▶ _REQUIRED WORK_:
Going line by line through the records below, write out everything starting with the line containing "At what coordinates" and going on through the line containing "Given: Open the", exactly and inclusively. Pictures do not go in.

▶ _INFORMATION_:

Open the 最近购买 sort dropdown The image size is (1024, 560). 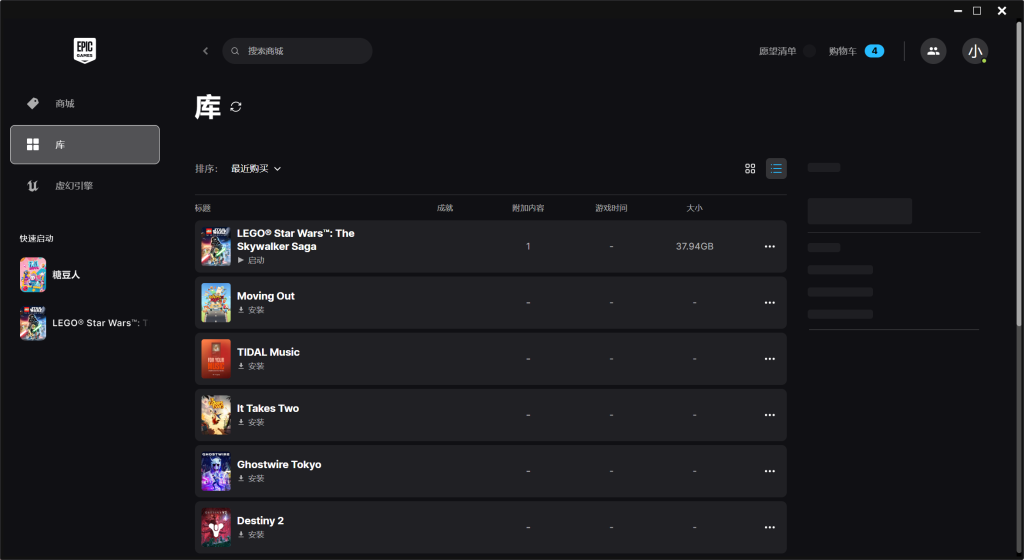pos(255,168)
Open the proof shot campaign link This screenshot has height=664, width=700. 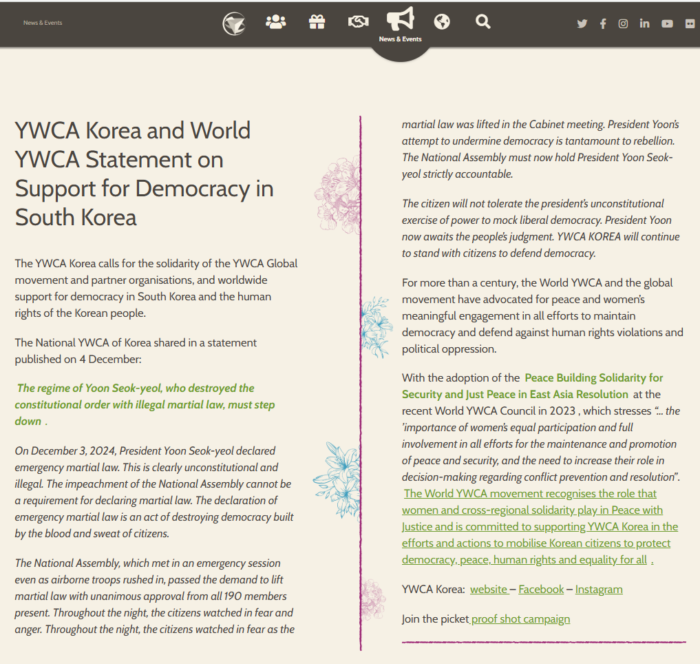[520, 619]
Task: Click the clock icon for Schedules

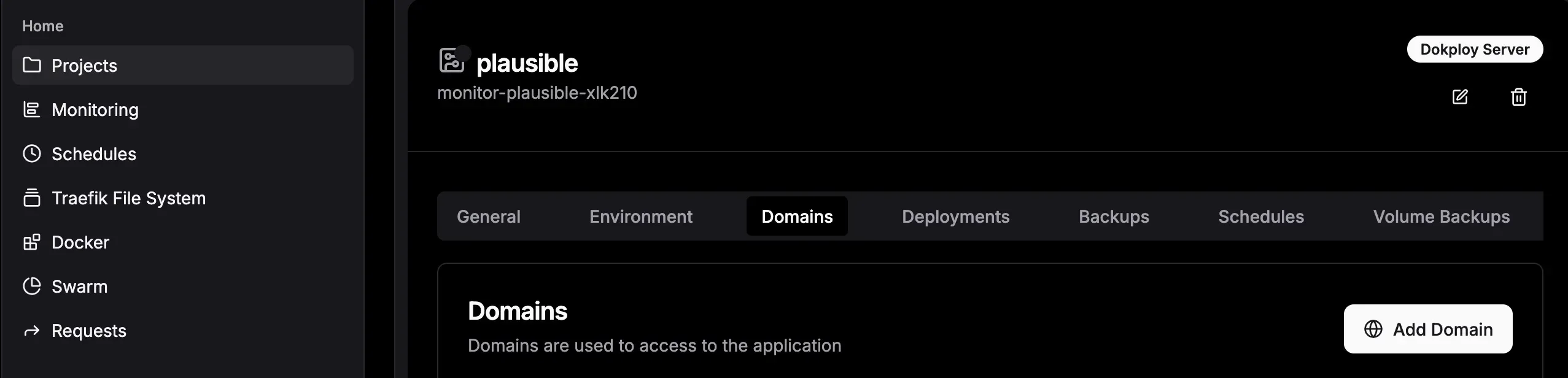Action: 31,153
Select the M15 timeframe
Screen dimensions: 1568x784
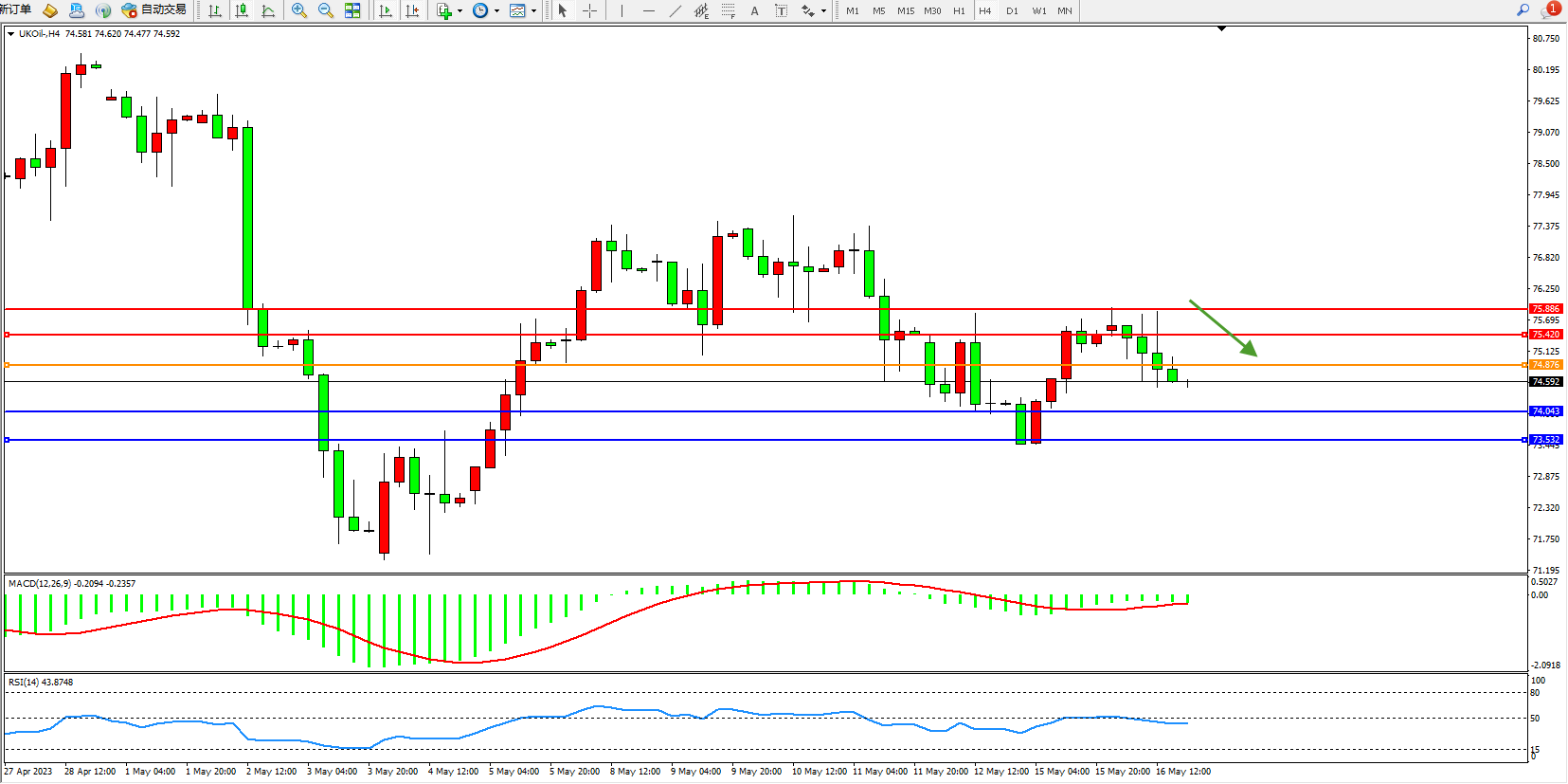coord(906,10)
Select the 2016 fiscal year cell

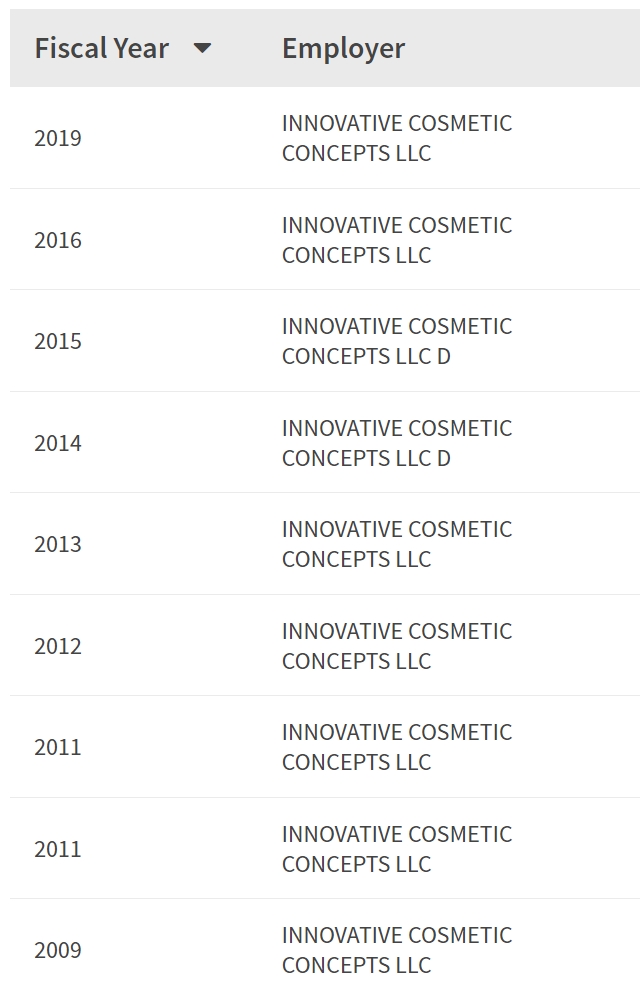coord(58,240)
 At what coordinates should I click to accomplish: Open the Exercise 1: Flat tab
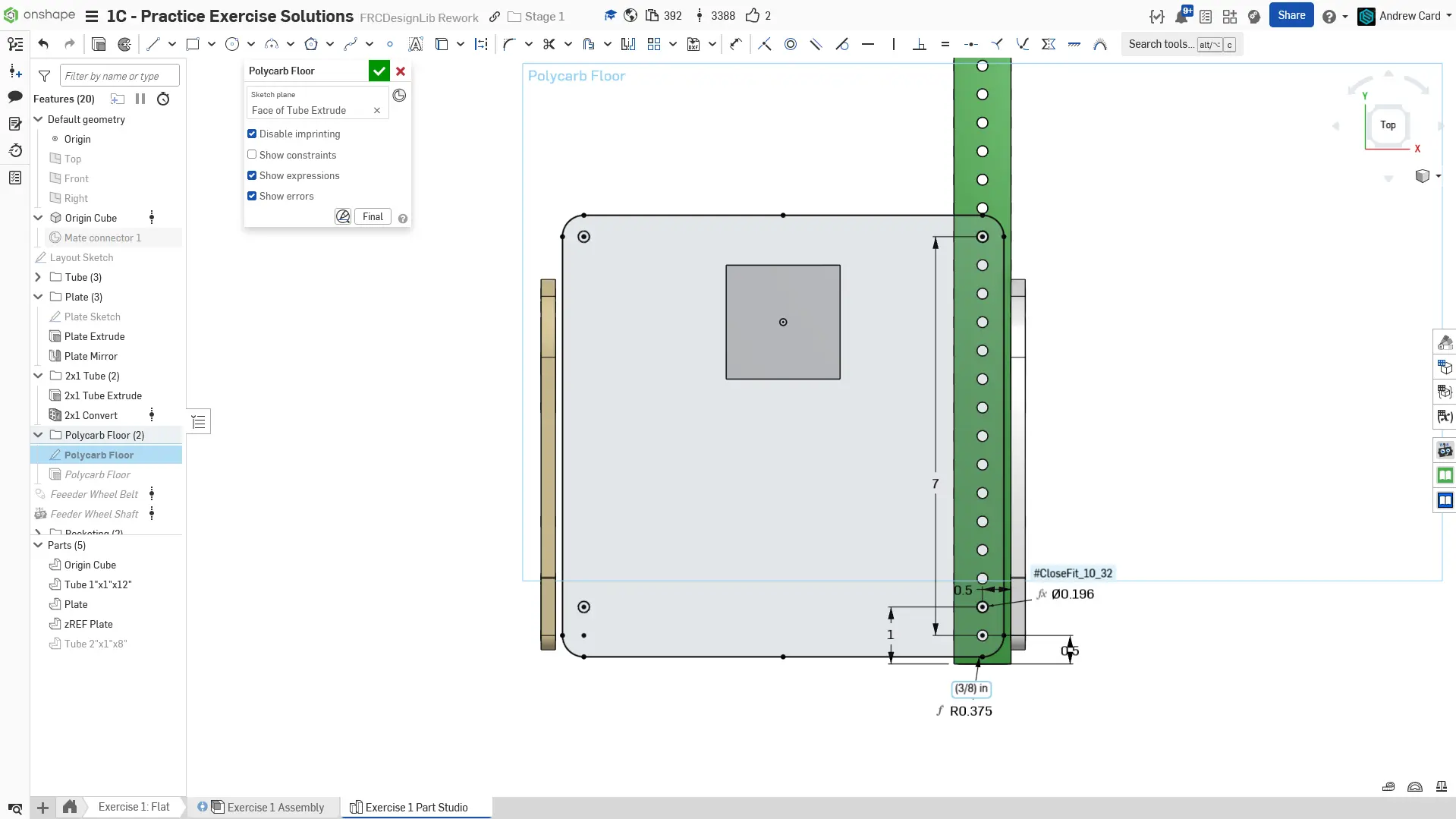(x=134, y=807)
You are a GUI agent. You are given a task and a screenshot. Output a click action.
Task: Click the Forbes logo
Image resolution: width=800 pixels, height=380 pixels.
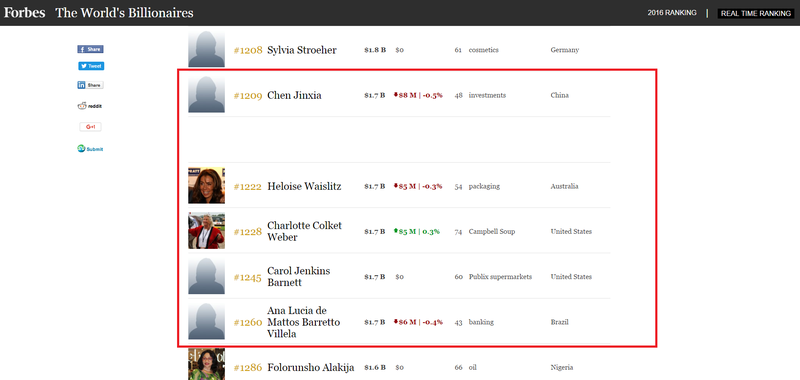point(24,13)
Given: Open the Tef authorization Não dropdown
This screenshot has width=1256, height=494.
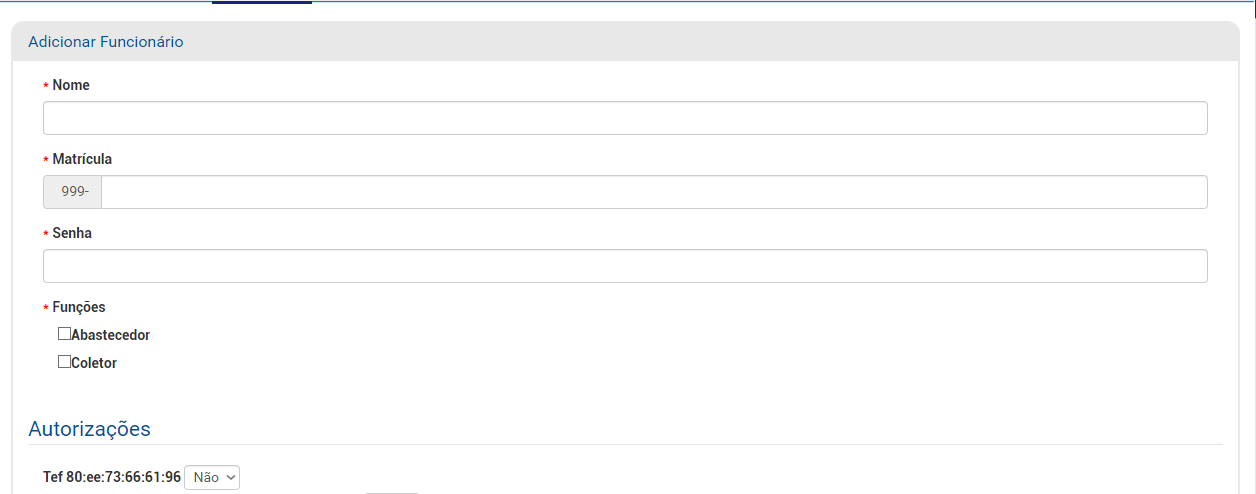Looking at the screenshot, I should [212, 477].
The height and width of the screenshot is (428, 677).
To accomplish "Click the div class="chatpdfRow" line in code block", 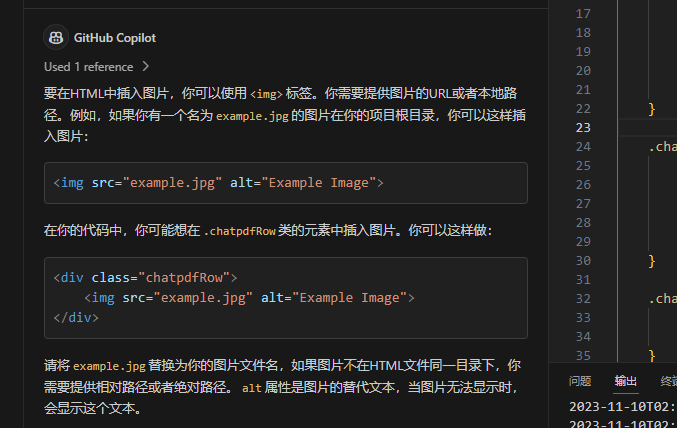I will [145, 277].
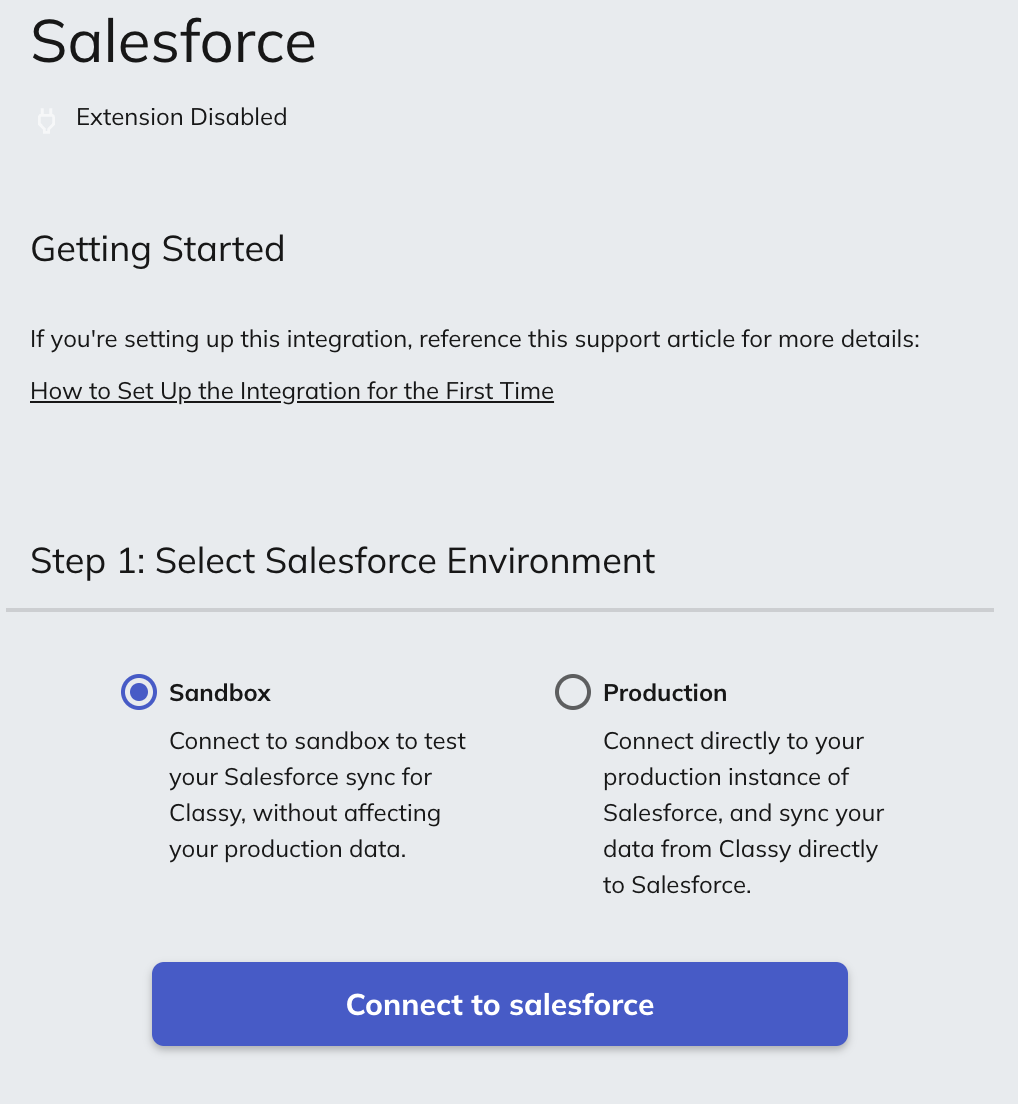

▶ _TASK OUTPUT_:
 At what coordinates should I click to accomplish: Open the Exercise 1: Flat tab
(x=134, y=807)
You are a GUI agent. You are given a task and a screenshot. Output a click action.
Task: Click the Forbes logo
Image resolution: width=800 pixels, height=380 pixels.
point(24,13)
Given: Open the Tef authorization Não dropdown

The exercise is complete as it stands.